Scott noted several other questionable expenditures by WCF, including:
- $1,012,305 for building renovations that lacked prior approval.
- $739,605 to settle a lawsuit over termination of a property lease.
- $38,876 for 20 vehicles that had not been approved.
In 2006, WCF agreed to repay $3,483,664 in federal funds to resolve claims associated with the purchase and renovation of office space.
In June, a financial review of WCF’s operations alleged several violations of standard procedures, including a lack of contract administration policies and noncompliance with WCF’s cost-allocation plan.
Jacobs, in a statement issued late Wednesday, said, “Although I am not the chairman of the Workforce Central Florida Consortium, I completely agree with the governor that we need to get to the bottom of that agency’s activities.

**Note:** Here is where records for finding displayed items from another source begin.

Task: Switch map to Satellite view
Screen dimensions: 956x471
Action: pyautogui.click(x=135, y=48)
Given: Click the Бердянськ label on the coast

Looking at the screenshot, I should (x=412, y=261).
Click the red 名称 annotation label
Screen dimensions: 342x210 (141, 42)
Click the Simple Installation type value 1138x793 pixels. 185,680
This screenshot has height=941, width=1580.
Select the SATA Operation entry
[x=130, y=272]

“Like the governor, I am outraged by the lack of transparency and fiscal oversight of that organization, and believe the citizens of Florida deserve better,” Jacobs wrote. “I am calling upon the chairman of the consortium to convene a special meeting so we can discuss how to best move forward to implement the governor’s directed course of action.”
Larry Haber, chairman of the WCF board, said he was blindsided by the governor.

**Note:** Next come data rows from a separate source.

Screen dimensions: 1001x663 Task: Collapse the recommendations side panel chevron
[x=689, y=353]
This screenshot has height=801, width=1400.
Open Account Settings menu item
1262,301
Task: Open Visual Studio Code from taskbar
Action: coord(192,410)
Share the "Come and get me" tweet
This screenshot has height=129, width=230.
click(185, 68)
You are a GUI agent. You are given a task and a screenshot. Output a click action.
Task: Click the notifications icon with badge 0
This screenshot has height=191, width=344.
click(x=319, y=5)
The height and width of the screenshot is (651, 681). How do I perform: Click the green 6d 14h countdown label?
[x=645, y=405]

“The media were asking us about [Scott’s letter] before I even knew it existed,” said Haber. He also said he had received no prior communication from Scott’s office about the issues raised in the letter.

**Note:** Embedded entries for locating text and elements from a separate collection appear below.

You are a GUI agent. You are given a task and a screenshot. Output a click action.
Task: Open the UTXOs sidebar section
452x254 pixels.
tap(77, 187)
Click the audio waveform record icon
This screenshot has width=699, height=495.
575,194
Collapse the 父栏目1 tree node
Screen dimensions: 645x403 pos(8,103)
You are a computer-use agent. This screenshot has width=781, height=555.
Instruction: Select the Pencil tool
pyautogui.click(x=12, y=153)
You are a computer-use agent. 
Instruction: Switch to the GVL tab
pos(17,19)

“I disagree with the letter and disagree with the conclusion. It cited things that have taken place, but from our perspective, we’ve dealt with those things. There was no allegation of malfeasance or that anything has been done wrong by anyone,” he said.
“We’re just a group of dedicated volunteers who are doing this for free,” said Haber, an entertainment law attorney.
An emergency executive committee has been called for 4 p.m. Thursday.
At the time of WCF’s cape episode, a state official who declined to be identified by name, generally described the regional workforce boards as “the worst form of government largess.”
“The people on these boards are local people, buddies with commissioners, people who are linked in various ways to political people, including members of the Legislature,” the official said.
Ostensibly created to generate jobs, the workforce boards receive federal employment grants, which flow through the state Agency for Workforce Innovation.
The U.S. Department of Labor reportedly is probing 24 of the state’s regional workforce agencies for alleged irregularities that include conflicts of interest by members of the governing boards.
The federal investigation follows an April 2010 memo by the state Agency for Workforce Innovation, which found that in 37 percent of contracts:
- The necessary two-thirds vote of the entire governing board was not obtained.
- Board members who could benefit from the contract did not abstain from voting.
- Governing board minutes did not document the required disclosures for potential conflicts of interest.
Many of the contracts in question involved community colleges whose top administrators sat on the regional workforce boards.
Though the Labor Department would not comment on the investigation, state Sen. Mike Fasano, R-New Port Richey, reported that workforce agencies awarded 574 contracts totaling more than $55 million between 2008 and 2010.
Fasano says tighter controls are needed. The senator told Sunshine State News earlier this year that he intends to refile legislation to prohibit the use of state or federal funds for purchasing food and other recreational items by regional workforce boards.